__RECORDS SHOWN__
_ _ _ _ _
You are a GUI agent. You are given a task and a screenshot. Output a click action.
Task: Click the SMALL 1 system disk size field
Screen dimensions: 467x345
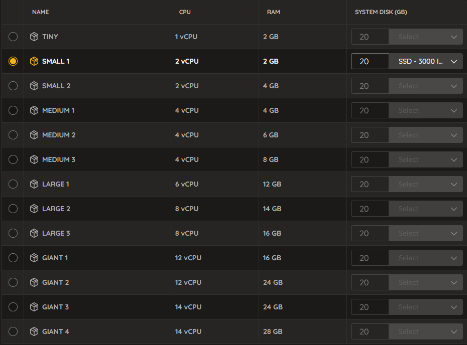click(370, 61)
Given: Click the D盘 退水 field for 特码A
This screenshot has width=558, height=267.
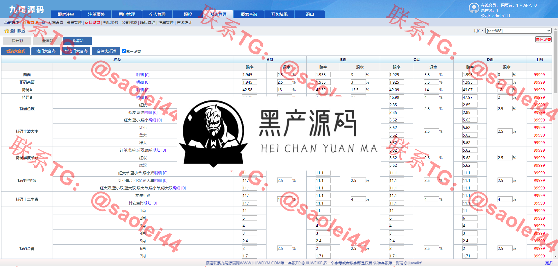Looking at the screenshot, I should [x=505, y=90].
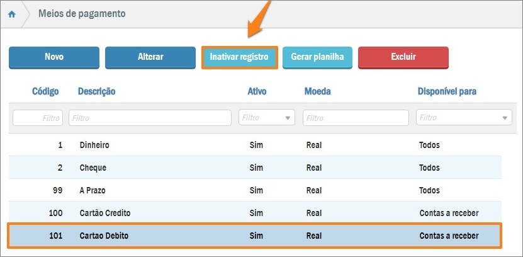Click the Novo button

[x=54, y=57]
_ _ _ _ _
__TASK OBJECTIVE__
Set out every line of the rows above as a numbered list, skipping blank lines. Omit the pictures.

__WORKED ANSWER__
1. You are a GUI agent. You are given a task and a screenshot. Output a click action.
2. Task: Click the SMALL 1 system disk size field
3. Screen dimensions: 467x345
4. click(370, 61)
5. Given: Click the D盘 退水 field for 特码A
6. This screenshot has width=558, height=267.
7. Looking at the screenshot, I should [x=505, y=90].
8. Click the Novo button
9. [x=54, y=57]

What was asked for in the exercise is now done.